We are an average middle class family living in Arlington, VA just outside our nation’s capital. Looking at us, you might not assume you were looking at a Medicaid family. But you are. Let me explain.
Because my children are disabled they are eligible for a Medicaid waiver. The best way to explain these waivers is that they enable folks who are disabled to live among their friends and family in the community rather than in an institution.
We are so fortunate to have a Medicaid waiver that pays for in-home services and helps us afford a caretaker for our kids during the day, which allows us to continue to work and contribute to the economy.
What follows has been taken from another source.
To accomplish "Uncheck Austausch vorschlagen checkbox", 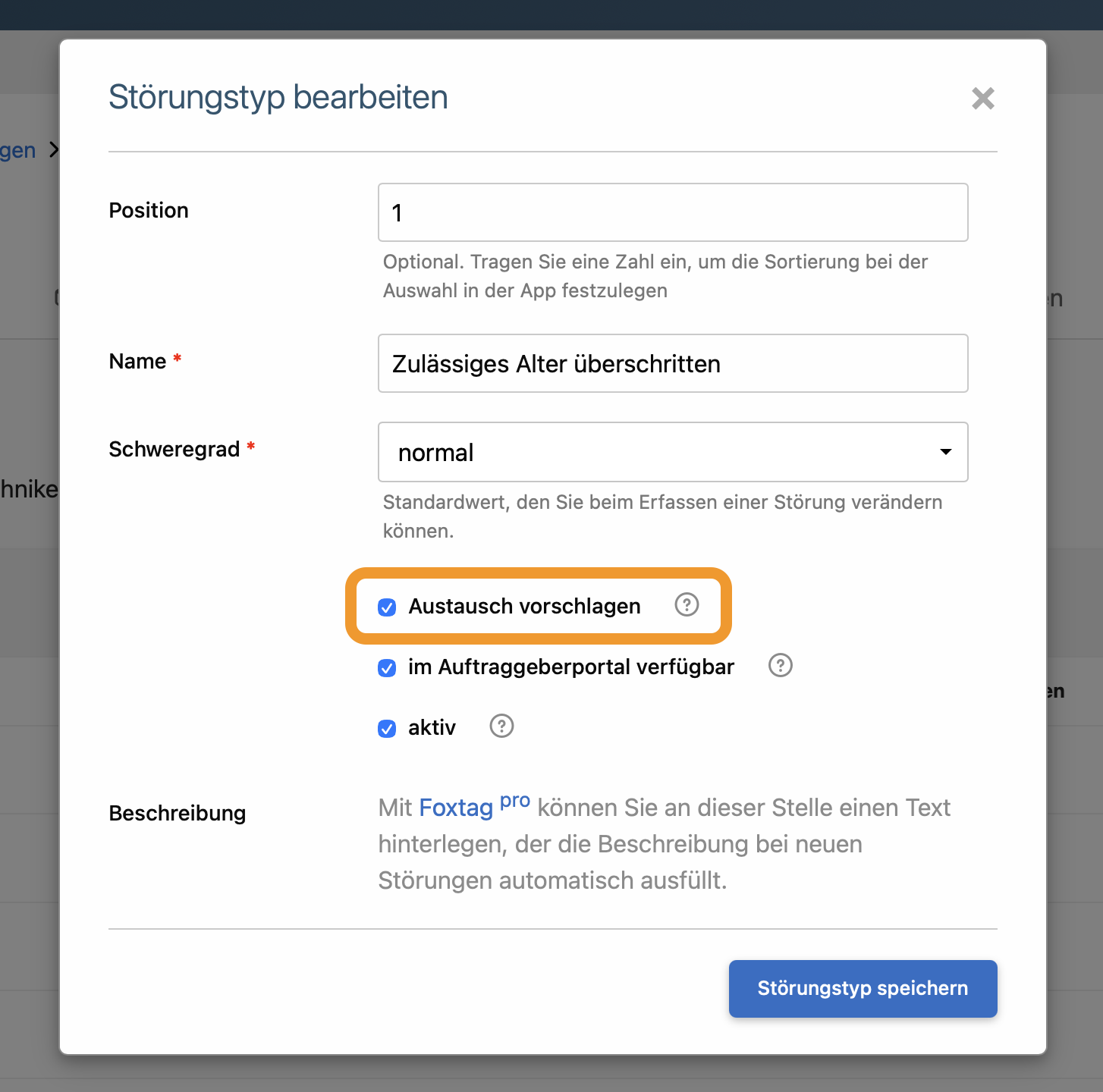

We simply could not pay for the services our children need without it.
Either my husband or I would have to retire early to care for them if our Medicaid services were cut. If one of us had to leave the workforce to care for our children, the financial strain on our family would be enormous. It would devastate our retirement savings, and keep in mind we’re saving for four people, not just the two of us.
Right now in Virginia, there is a ten-year waiting list for the kind of waiver we have.
The waivers and protections created for my family are under attack – from a Senate that wants to turn health care into block grants and a President who believes that institutions are preferable to our communities. Earlier this year he lamented the dearth of institutions:
You know, if you look at the ‘60s and ‘70s, so many institutions were closed. The people were just allowed to go onto the streets….That was a terrible thing for our country…start building institutions again. We have to open up institutions.”
The President’s words are chilling.
Nothing is more important to my family’s future than to prevent Congress from cutting, gutting and turning Medicaid into block grants. We need to ensure that people with disabilities continue to have access to the services they need. My kids don’t have a voice of their own. I am here to speak for them, and to urge Congress to remember that they matter, they are an important part of the community – and their futures are on the line. Thank you.